Readers of this blog know my stance. Here are three links:

My main point: Student loan debt is higher than credit card debt for the first time ever. Kids can’t be entrepreneurs or artists anymore. They have to be janitors until that debt is paid off.

(maybe my kids can be zombie nurses)

I also stated that a smart, aggressive kid with a five year head start (i.e. they don’t go to college) will figure out all he or she needs in terms of networking, socializing, critical thinking, etc. and not have the extra $200k in debt and 5 year lag that their college-educated peers have.

To me this is all obvious.  Why go to prison when you can be free?

Probably 16 of the 20 people there completely hated me by the end of my ten minutes. You ever get that visceral feeling when everyone in a room is sending waves of revulsion in your direction?

One guy said, “I went to college those four years and now I’m in my dream job and I learned things about myself that I never would’ve learned and…” I can’t remember the rest of what he said. For one thing, how could he know what he would’ve learned if he didn’t go to college?  And for another thing, who cares about his personal experience?

We’re all in NYC and the average age around the table was about 40. We’re the masters of the universe! What about the personal experiences right now of 22 year olds who graduate who can’t get their dream jobs and are worried sick about all the debt they collected?

Before the end of the night everyone had given me their personal experience and how great college was for them. It was like I was the accused and my judge, jury, and executioner equated college with perpetual orgasm.

One woman said, “What’s with this indentured servant thing? Who says kids have to do what they want to do?”  Forgetting the fact that it’s the kids who don’t have to pay down a lifetime of debt that start companies, create jobs, invent things, cure cancer, become artists, etc. No more. Now they have to make pencils at the factory.

(I don't want my kids to be prisoners)

One person kept saying “no matter how much debt someone has, an entrepreneur will figure out how to get money to start his business.”  This has not been my experience in being an entrepreneur. What if he also has two kids and a new mortgage. He’ll quit his job, raise money, and start a business in this environment?

Another person said she would’ve been a stay-at-home mom with five kids if she had never gone to college instead of working her dream job at 60 Minutes. Which actually makes my point. She never had the debt that current kids have. She had choices in life. Kids now (or their parents) have debt.

But it’s stupid of me to rehash this. I could’ve said all this then when I had the chance. I sat there smiling like an idiot.

The main thing is, these people didn’t like me very much. I felt like I had upset the religion of America so I was an apostate. I left at the end and very few said goodbye to me. They were all talking and joking amongst each other and Claudia and I slinked out of there. I don’t like being disliked. I shouldn’t care but I do. This is what I get for going out at night. I bet if I had brought candy to the event and given some to everyone then I would’ve been liked a little better. Just like I did every day in 8th grade.

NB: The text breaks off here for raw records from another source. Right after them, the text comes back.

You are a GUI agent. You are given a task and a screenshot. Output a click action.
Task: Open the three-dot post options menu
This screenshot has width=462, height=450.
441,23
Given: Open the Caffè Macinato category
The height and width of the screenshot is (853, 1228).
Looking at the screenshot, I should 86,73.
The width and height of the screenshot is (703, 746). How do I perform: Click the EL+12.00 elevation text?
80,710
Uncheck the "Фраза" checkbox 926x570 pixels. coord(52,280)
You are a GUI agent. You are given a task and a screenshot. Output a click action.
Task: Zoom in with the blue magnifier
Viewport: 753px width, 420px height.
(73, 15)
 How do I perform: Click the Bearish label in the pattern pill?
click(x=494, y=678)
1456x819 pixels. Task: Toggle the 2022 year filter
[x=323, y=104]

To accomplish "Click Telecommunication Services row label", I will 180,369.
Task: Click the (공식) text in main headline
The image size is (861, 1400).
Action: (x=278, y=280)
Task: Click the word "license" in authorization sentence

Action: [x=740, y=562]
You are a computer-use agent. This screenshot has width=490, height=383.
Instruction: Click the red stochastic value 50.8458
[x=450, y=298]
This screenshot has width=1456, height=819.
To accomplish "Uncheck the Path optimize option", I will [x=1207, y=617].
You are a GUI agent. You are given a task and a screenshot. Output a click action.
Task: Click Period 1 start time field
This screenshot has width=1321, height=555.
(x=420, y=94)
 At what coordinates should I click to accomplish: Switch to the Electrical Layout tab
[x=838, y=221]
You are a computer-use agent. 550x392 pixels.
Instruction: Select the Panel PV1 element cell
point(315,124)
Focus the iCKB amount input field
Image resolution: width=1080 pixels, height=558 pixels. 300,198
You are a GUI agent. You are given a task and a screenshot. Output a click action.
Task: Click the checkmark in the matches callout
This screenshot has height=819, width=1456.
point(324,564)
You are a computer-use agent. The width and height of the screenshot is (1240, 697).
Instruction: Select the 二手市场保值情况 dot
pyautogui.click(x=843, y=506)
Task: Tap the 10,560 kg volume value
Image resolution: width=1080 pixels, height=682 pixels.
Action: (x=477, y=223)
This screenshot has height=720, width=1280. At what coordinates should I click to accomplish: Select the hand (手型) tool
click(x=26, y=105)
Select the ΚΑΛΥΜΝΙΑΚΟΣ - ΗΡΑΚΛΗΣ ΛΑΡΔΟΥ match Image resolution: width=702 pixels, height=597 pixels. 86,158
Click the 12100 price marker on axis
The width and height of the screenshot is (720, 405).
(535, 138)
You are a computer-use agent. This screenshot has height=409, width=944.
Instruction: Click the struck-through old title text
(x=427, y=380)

But it’s my fault. I felt like I didn’t make my point well enough. I thought I was going to state my case and everyone would applaud and agree with me and maybe there would even be a trophy with my name on it. And then we’d all eat dinner and tell stories about how bad college was.

(maybe I would've liked this trophy)

Claudia said to me right afterwards, “you can’t accept these dinner invitations anymore unless running it by me first.” Her point was: I had gotten worked up, it was late for us so my morning routine would be upset, and nothing had been accomplished. I hadn’t saved the world after all. I said, “but why didn’t they like me?”

When we got back home I got into the bed right away but couldn’t sleep at all. I thought about how my 12 year old was graduating 6th grade the next day. Little did the people at the dinner know that I don’t even think kids should go to the glorified babysitting service that we call first through twelfth grade. I’d rather my kids just sit at home and get a better education watching cartoons.

Good thing I had kept my mouth shut.